Wednesday, March 4, 2009

Freight rail has to stay on Austin line to serve quarries, Ben Wear notices

Ben Wear had an interesting column in the Statesman several days ago--at least interesting to those of us who hope that moving freight rail from the Union Pacific line through Austin will NOT destroy the Coupland community. His column explains why it might be harder than the "powers that be" have let on to remove the UP freight traffic. Compliments to Ben for noticing and analyzing this, and I wonder why the activists in the movement to run commuter rail from Georgetown to San Antonio have not mentioned it.


http://www.statesman.com/news/content/news/stories/local/02/23/0223wear.html

Quarries present quandary for commuter rail push

A half-dozen quarries line the Union Pacific track in Round Rock-San Antonio corridor, making it problematic to move freight traffic to a new line east of Austin.

Ben describes the "quarries out west of the interstate. First, one just south of Buda. Then a large one by the community of Hunter, between San Marcos and New Braunfels. I saw two more before I got to Loop 1604 north of San Antonio.

". . . They hug the east edge of the Hill Country, just as I-35 does. And just as does Union Pacific's rail line, the one that cuts through Austin and San Marcos.

"Moving Union Pacific's freight traffic off to some new track miles to the east [eastern Williamson County], something that Central Texas civic leaders have pursued fruitlessly for years, may be more complicated than I had been led to believe. Because all those quarries, plus Austin White Lime in Northwest Austin and an enormous quarry operation north of Round Rock send their rock off to market on that Union Pacific track.

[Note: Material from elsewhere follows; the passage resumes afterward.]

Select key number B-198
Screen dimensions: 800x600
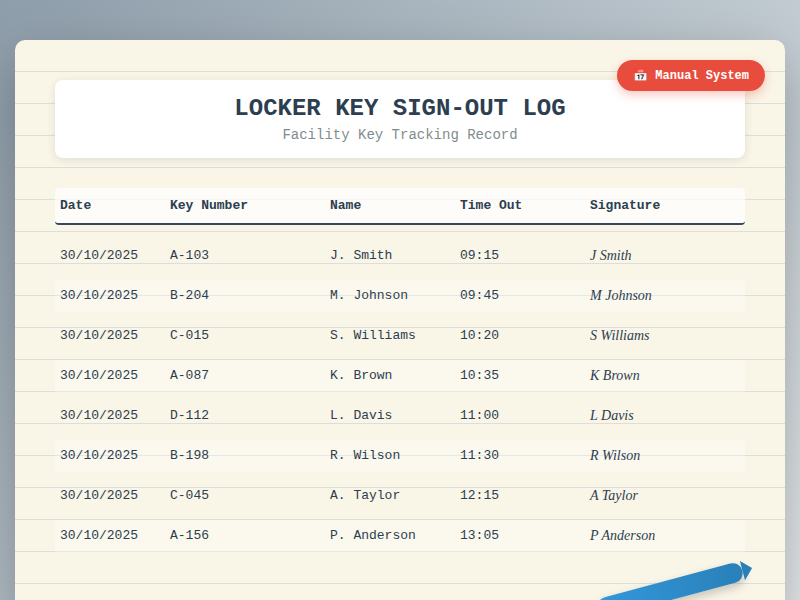pyautogui.click(x=189, y=454)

". . . Without finding a way to move all or almost all of those freight trains to some alternate track in the Taylor-Elgin-Bastrop corridor [possibly through downtown Coupland], the grandly named, if ill-financed, Austin-San Antonio Intermunicipal Commuter Rail District is just spinning its notional wheels.

"Asking them to truck all that rock 20 miles east to a new line would make little sense. . . .

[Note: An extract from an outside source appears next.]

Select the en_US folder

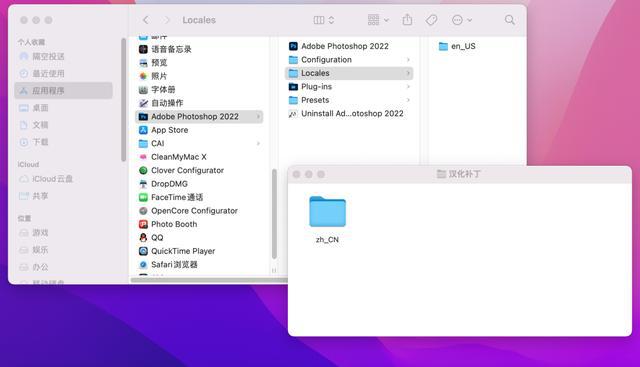coord(457,46)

". . . The Round Rock-San Antonio corridor was already going to have to compete with other parts of the state for what might be $1 billion to $2 billion, and a state study last year showed that relocating Union Pacific would cost between $883 million and $2.4 billion. [This is the Central Texas Rail Relocation Study that showed either a new line going from Taylor to San Antonio or expanding the existing line through Coupland.]

"No one has yet identified other funding sufficient to move Union Pacific, much less the additional $600 million or more to get the passenger trains up and running. . . . The Austin-San Antonio commuter line may eventually be the little train that could. But it may have to navigate around a bunch of limestone to get there. "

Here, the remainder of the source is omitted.